Source material
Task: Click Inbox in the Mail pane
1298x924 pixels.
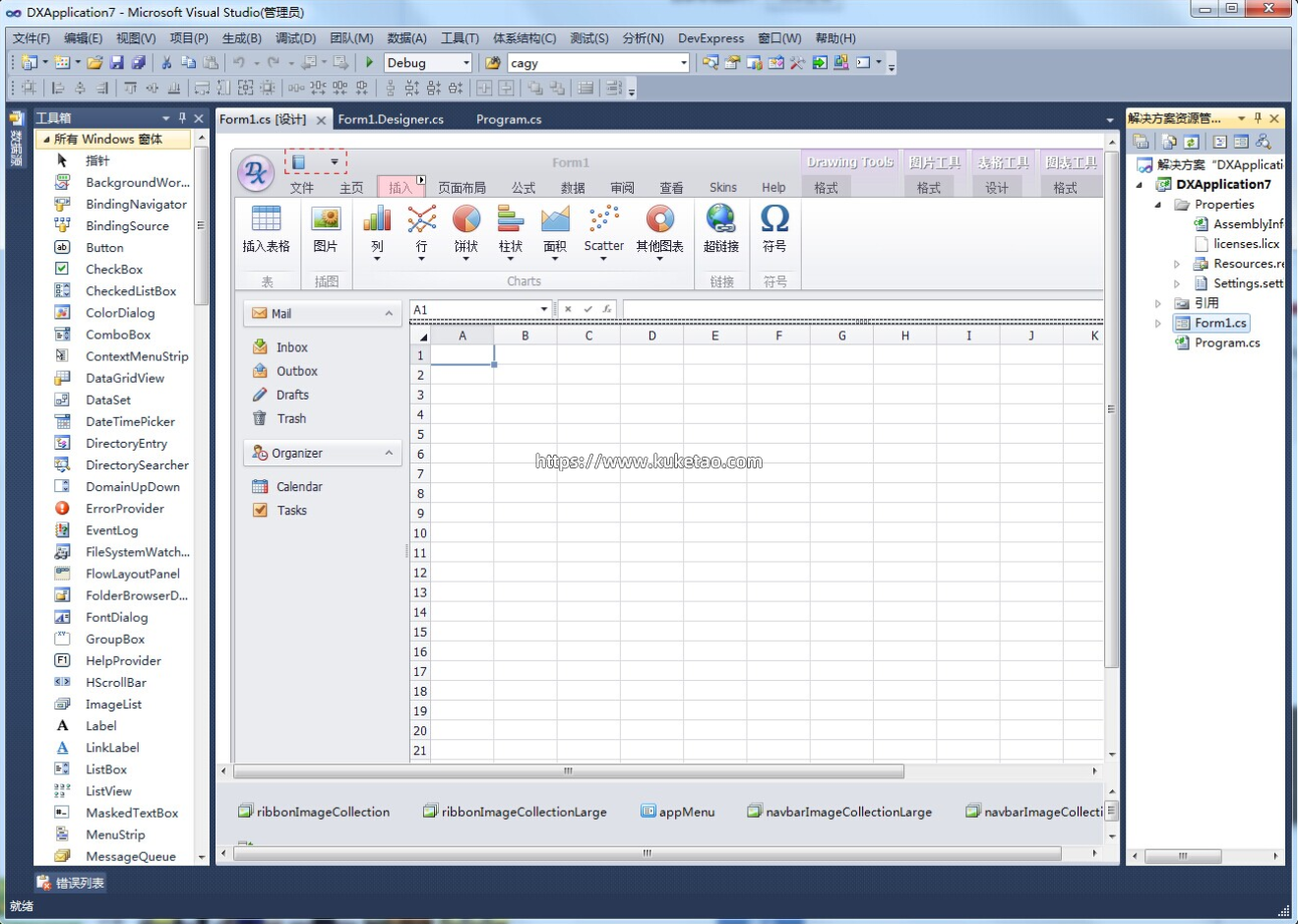Action: tap(291, 347)
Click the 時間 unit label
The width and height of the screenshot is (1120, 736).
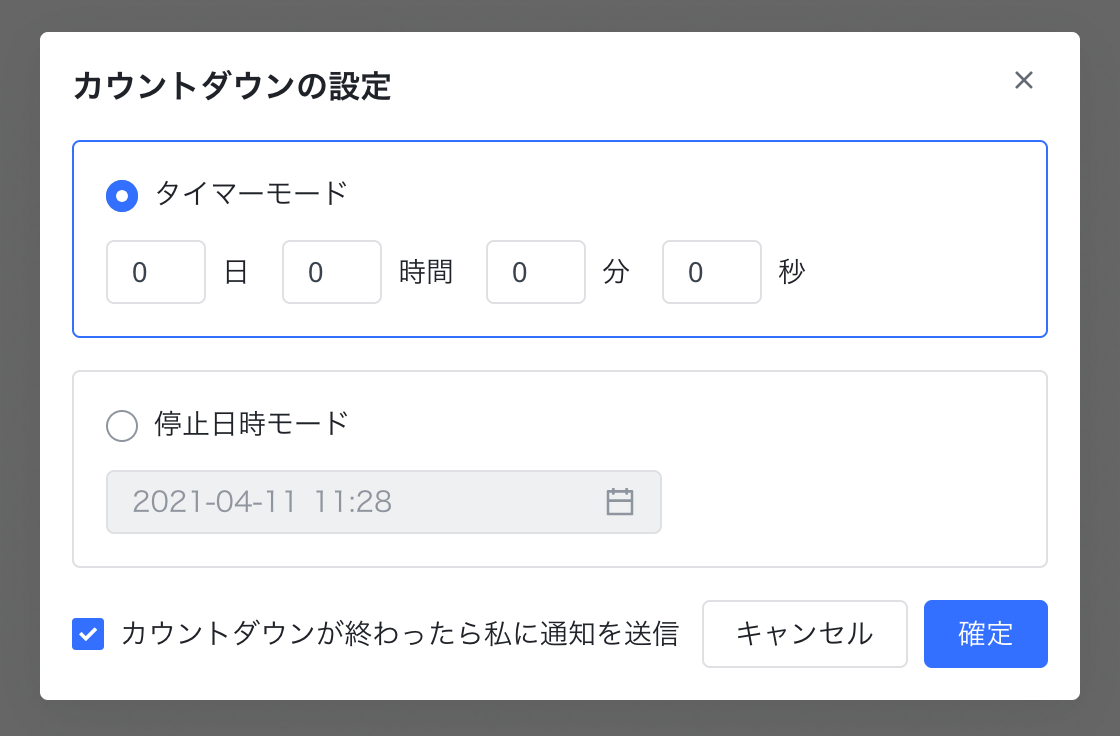point(426,272)
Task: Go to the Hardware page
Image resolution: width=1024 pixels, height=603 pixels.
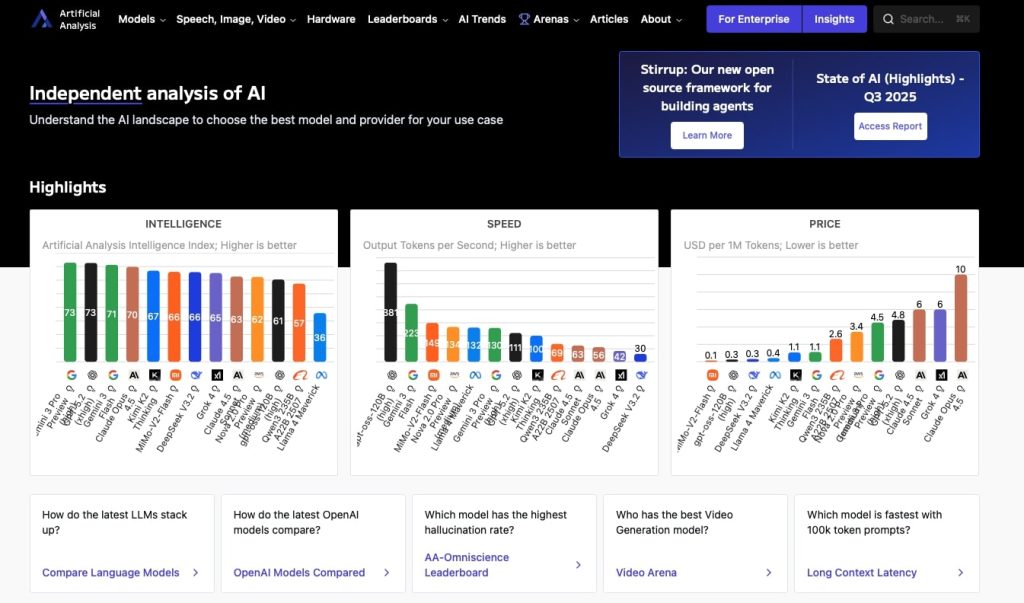Action: [x=331, y=19]

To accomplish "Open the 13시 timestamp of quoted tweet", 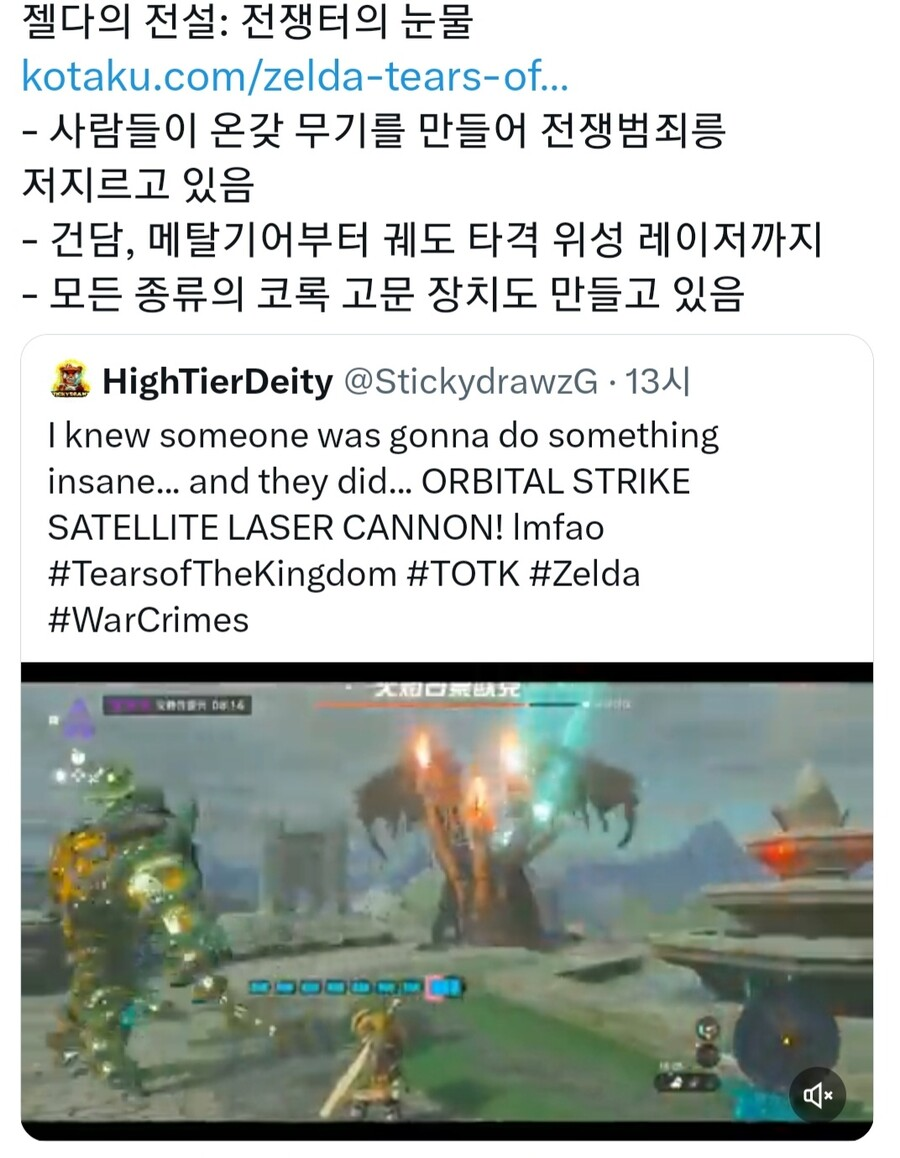I will (x=657, y=382).
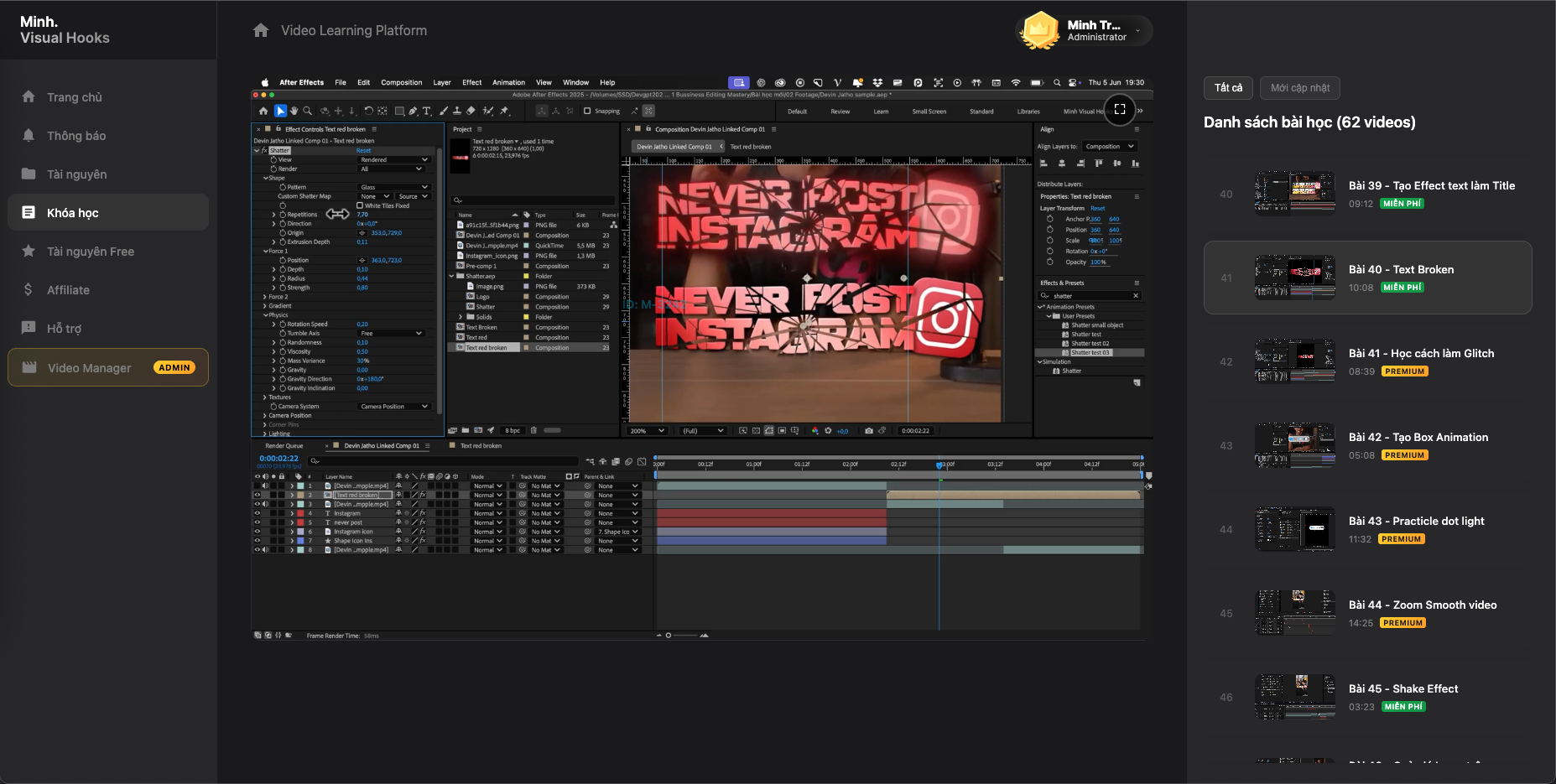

Exercise directions
List every line above that holds the word "Task".

Result of the exercise
Task: Click Inbox in the Mail pane
Task: Go to the Hardware page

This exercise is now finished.